I have no social contract with YouTube. The whole “if you access this site, you agree with this ToS” isn’t even legally valid here.
My guy, that’s why there is DRM. Your screen are loading pixels, because they let you.
When I ping YouTube’s server it provides me with a stream that contains an ad and a video. What I do with that stream is my problem, and if I want to chop it up it’s something I can freely decide.
Your server can send any data it wants, but it can’t decide what I do with it, are you nuts?
I don’t see how that’s relevant. If you want to engage in the paid YouTube subscription, go for it, it’s an entirely different thing though.
My computer requests from YouTube’s server a video, the server gives me a stream of data - I didn’t steal it, I didn’t hack it, the server provided me this because it wanted to - and this stream contains an ad and a video. What I do with this stream is only my concern, you can’t force me to watch the ad. That would be like walking in the street and somebody says you’re unethical because you didn’t look at an outdoor advertisement banner, and that you will be forced to either pay a fee or look at the ad.

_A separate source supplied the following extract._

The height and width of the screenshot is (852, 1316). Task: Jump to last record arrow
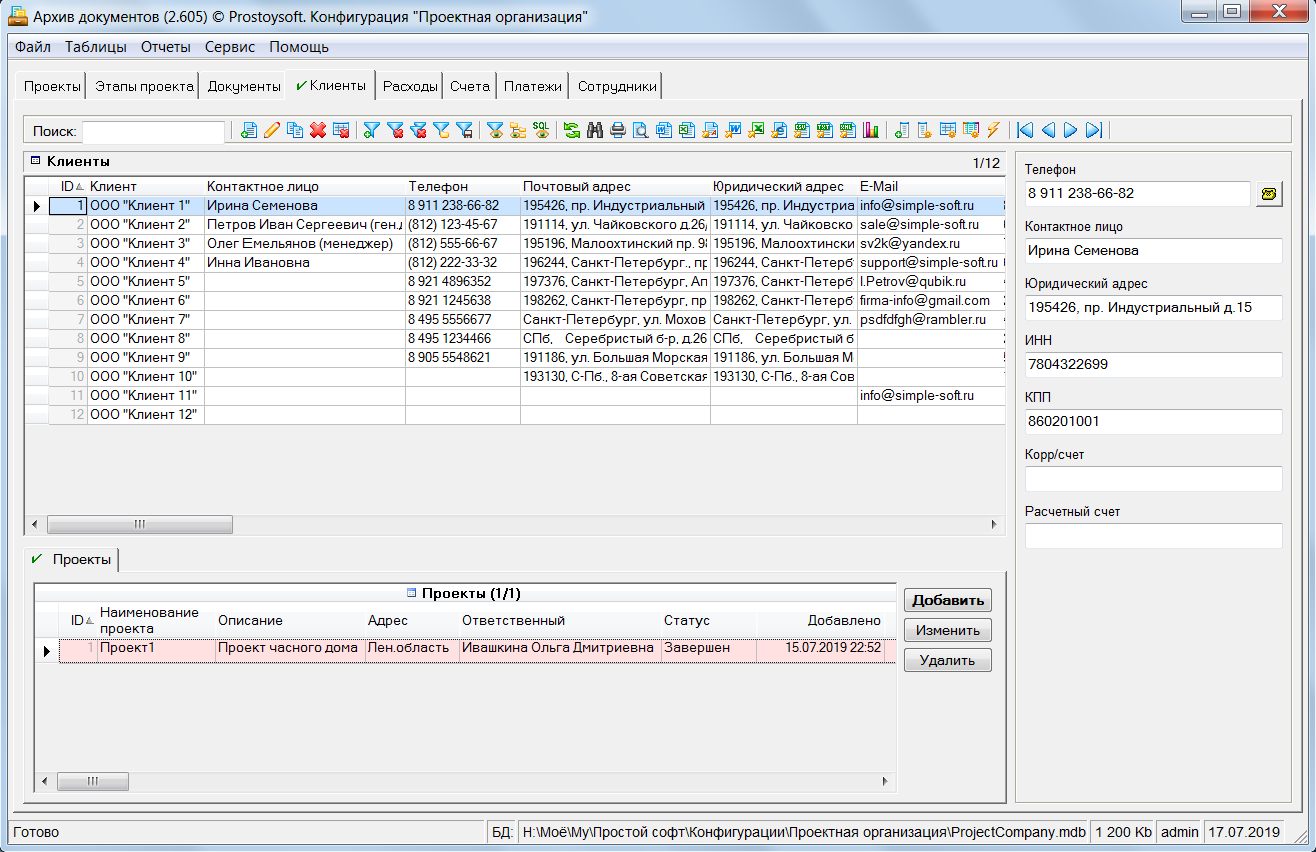[x=1093, y=130]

YouTube’s argument is the same as Linus’ from LTT: if you watch a video without ads, you’re failing to comply with your side of the transaction, thus essentially pirating that content and stealing the revenue source.
Regardless if we agree or not with that statement, I’ll absolutely side with adblockers always for a deeper issue: it’s my screen, so I get the ultimate say on what content gets rendered. Quite literally. It’s my network, my cable, my screen, my graphics card, my web browser running JavaScript on my CPU - you do not, ever, get to overreach and decide what pixels show up or not. If I don’t want your obnoxious ad for an AI girlfriend to show up, there’s no moral argument to be had here.
EDIT: I think some of you are missing the point of this comment. There’s no reason to reply to me countering the argument in the first paragraph, as it is not my comment, in fact, I specifically mentioned how it’s YouTube (and Linus’) argument.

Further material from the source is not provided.